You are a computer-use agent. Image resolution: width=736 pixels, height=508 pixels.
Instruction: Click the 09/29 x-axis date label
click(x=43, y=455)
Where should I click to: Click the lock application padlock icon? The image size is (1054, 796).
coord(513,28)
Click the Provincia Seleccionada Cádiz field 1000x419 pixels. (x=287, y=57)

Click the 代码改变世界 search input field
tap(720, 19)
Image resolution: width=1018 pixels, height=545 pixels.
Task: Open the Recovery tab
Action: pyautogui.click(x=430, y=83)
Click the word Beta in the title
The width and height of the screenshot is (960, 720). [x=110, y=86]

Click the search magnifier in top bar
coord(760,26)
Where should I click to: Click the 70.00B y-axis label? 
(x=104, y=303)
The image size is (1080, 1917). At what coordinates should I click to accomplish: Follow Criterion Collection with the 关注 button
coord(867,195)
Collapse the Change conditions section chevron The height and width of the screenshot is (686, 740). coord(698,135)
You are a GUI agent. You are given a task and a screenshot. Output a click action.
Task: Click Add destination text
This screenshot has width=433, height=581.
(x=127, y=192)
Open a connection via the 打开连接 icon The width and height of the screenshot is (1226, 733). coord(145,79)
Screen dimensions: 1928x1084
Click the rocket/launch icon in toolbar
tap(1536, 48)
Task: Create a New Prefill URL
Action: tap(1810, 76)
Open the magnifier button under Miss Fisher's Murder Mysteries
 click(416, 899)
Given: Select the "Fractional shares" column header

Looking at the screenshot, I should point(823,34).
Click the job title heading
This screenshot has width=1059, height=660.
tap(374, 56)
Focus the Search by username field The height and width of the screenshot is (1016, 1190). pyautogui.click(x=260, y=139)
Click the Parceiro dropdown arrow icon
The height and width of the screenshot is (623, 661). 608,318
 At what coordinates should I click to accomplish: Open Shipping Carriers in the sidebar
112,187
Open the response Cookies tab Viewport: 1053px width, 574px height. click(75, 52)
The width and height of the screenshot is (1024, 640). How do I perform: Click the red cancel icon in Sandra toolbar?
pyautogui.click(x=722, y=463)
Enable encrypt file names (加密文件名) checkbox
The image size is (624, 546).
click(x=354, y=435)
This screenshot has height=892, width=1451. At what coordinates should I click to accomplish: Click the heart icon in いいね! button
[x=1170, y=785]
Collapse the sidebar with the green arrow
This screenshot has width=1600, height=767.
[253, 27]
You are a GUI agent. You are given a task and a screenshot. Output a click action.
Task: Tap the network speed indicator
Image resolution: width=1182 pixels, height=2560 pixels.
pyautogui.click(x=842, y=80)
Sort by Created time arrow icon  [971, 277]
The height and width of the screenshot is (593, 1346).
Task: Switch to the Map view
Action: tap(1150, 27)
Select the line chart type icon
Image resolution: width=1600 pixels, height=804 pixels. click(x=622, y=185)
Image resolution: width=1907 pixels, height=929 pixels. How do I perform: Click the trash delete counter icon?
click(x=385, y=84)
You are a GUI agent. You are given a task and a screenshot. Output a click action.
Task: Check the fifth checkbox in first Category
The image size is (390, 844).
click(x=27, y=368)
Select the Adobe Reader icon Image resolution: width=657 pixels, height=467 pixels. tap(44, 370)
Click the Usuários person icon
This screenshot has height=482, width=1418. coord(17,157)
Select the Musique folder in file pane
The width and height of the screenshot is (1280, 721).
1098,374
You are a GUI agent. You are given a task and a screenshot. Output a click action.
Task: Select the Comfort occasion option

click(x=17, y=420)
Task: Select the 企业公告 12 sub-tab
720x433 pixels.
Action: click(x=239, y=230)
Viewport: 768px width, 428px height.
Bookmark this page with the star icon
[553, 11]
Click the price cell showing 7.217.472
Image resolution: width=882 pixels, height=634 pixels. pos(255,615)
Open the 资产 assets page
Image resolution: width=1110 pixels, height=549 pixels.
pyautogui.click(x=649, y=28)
========
ABOUT THIS TASK: Scan the preceding listing for the string "Viewport" and copy every line where it occurs.

COMPLETED TASK:
Open the response Cookies tab Viewport: 1053px width, 574px height. click(75, 52)
Viewport: 768px width, 428px height.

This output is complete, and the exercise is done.